Items listed in a dataset:
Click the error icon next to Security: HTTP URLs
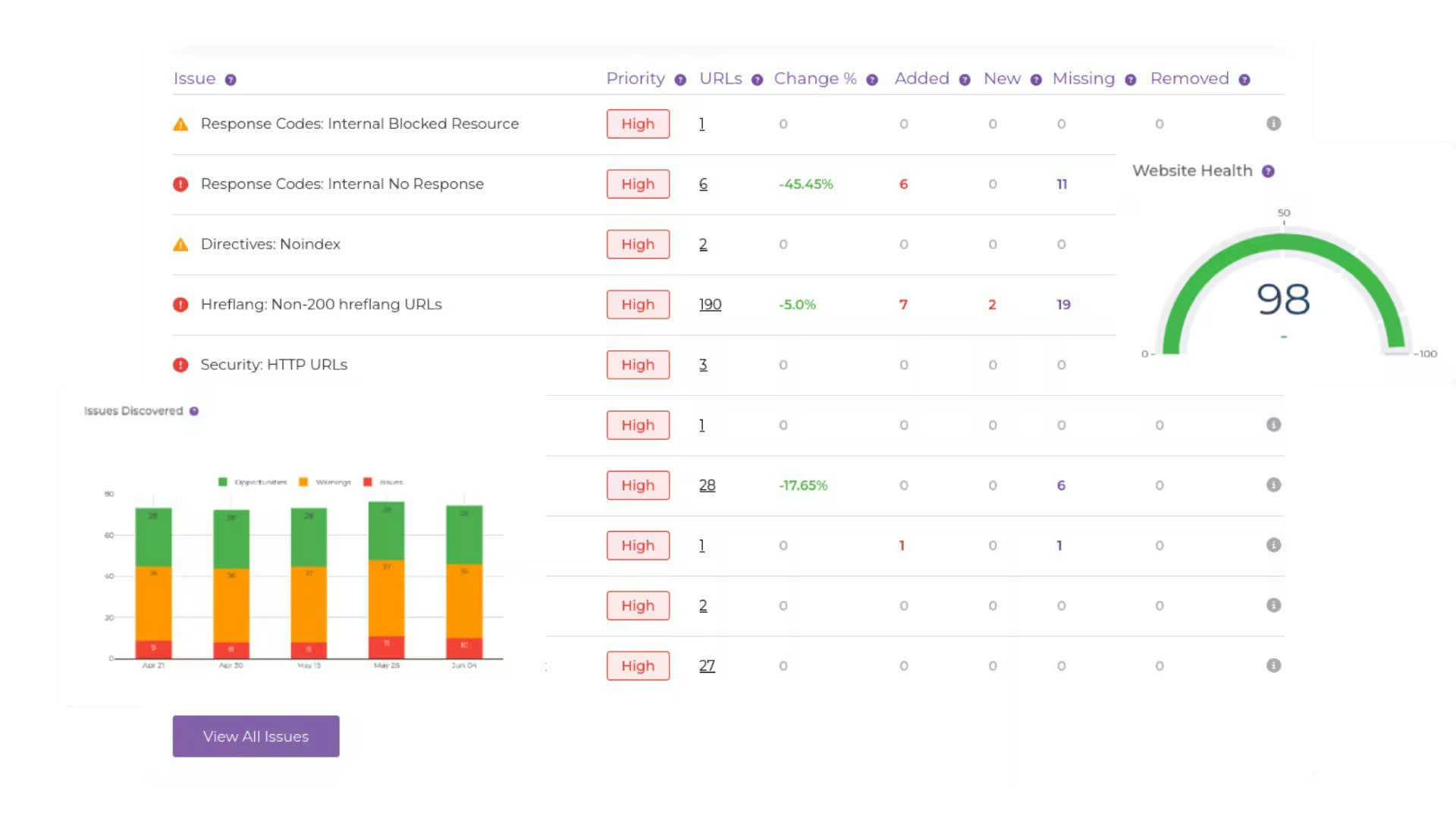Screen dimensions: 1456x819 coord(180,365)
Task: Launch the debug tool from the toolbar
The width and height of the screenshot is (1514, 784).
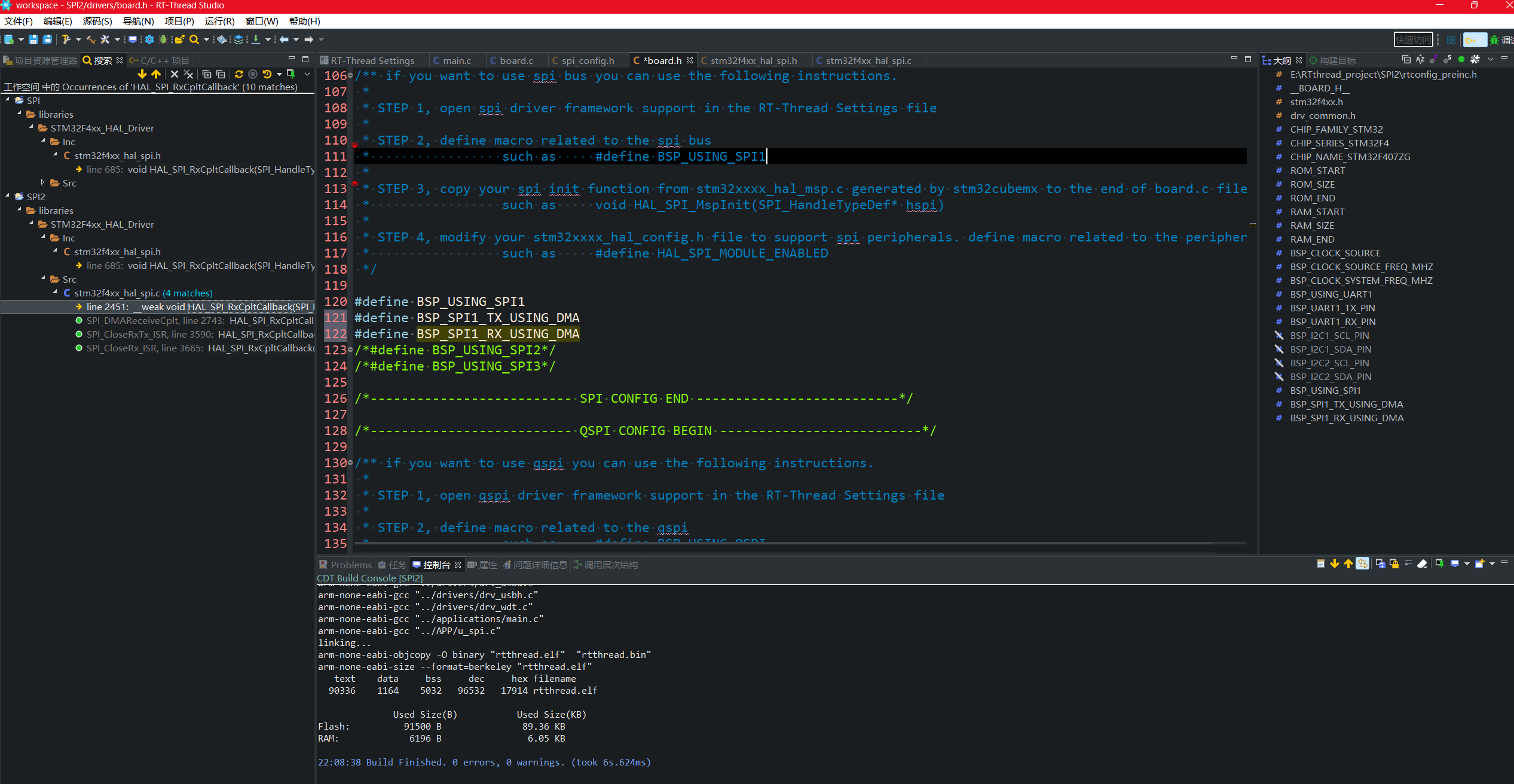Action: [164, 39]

• What the task requires
Output the records above character for character, but leave each image out.

• Task solution
Click the error icon next to Security: HTTP URLs
Screen dimensions: 1456x819 coord(180,365)
Task: Launch the debug tool from the toolbar
The width and height of the screenshot is (1514, 784).
Action: [164, 39]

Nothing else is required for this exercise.